Space NK Integration Costs and SG&A Impact
The integration of Space NK contributed meaningfully to SG&A growth and added complexity, including $62 million of short-term debt tied to the acquisition. Executives cautioned that annualization effects from this deal and other 2025 investments will keep SG&A growth elevated when compared with the prior year.
Cautious Outlook on Comparable Sales
Ulta’s fiscal 2026 comp sales guide of 2.5% to 3.5% came in below its longer-term framework, reflecting macro and geopolitical uncertainty as well as heavier competition.

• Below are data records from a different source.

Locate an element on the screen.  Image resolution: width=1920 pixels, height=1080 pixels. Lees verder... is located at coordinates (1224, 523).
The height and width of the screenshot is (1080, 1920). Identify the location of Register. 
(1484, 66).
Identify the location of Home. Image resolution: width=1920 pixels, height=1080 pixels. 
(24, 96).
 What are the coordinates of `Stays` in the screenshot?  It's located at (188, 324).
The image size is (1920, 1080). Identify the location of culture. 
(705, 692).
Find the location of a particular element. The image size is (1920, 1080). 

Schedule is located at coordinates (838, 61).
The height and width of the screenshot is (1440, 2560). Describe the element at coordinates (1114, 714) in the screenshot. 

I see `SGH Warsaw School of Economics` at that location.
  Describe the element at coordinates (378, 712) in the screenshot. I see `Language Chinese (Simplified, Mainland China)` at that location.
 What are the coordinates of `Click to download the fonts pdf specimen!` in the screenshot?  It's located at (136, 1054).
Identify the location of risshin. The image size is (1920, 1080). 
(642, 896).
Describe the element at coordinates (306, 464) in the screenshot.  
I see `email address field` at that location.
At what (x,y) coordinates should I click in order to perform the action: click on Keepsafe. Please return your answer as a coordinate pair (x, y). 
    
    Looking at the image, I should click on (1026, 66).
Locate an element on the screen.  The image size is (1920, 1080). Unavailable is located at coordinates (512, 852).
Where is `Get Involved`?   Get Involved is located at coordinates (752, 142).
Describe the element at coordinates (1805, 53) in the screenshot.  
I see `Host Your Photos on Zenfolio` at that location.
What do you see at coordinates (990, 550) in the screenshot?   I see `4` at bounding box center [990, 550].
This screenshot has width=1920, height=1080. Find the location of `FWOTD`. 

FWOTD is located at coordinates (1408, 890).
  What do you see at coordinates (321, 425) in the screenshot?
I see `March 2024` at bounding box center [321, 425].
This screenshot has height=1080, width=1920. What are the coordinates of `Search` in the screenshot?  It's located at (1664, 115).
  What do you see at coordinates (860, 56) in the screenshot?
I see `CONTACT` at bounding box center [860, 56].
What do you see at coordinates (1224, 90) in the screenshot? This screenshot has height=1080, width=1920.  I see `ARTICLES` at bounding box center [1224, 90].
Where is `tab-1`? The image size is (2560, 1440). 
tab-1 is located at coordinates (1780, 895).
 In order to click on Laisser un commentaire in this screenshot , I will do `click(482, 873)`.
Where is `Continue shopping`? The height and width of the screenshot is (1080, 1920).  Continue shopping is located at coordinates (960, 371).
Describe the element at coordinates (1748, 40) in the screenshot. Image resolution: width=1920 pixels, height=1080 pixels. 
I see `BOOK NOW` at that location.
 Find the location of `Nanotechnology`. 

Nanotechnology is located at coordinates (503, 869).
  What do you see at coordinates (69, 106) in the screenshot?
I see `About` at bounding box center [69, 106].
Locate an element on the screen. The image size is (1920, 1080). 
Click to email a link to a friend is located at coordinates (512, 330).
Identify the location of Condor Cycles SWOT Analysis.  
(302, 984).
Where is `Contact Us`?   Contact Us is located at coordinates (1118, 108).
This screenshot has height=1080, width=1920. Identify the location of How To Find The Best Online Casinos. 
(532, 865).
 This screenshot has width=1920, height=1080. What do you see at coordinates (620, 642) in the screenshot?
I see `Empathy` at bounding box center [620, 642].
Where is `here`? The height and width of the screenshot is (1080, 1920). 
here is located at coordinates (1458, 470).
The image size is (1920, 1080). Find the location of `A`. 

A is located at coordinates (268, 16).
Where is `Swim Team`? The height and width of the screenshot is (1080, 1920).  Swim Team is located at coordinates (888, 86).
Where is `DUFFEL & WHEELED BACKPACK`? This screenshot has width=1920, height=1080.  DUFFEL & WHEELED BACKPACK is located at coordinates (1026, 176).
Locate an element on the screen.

The company acknowledged consumer pressure and a value-oriented environment, signaling a more measured growth tempo for the year ahead.
Forward-Looking Guidance and Strategic Priorities
For fiscal 2026, Ulta expects net sales to rise 6% to 7% to roughly $13.1 billion to $13.2 billion, driven partly by 50 to 60 net new stores and modest comp growth. Management is targeting roughly flat gross margin, SG&A growth in line with or slightly below sales, operating profit up 6% to 9% with flat to slightly higher margins, EPS of $28.05 to $28.55, $400 million to $450 million in capex and about $1.0 billion in share repurchases, while doubling down on inventory productivity, automation and personalized marketing.
Ulta’s earnings call painted a picture of a beauty leader balancing strong demand and cash returns against higher costs and a demanding market. With record holiday results, expanding channels and a disciplined capital plan, management is betting that today’s investments will sustain growth and rebuild margin, even as investors monitor SG&A, inventory and promotional intensity closely.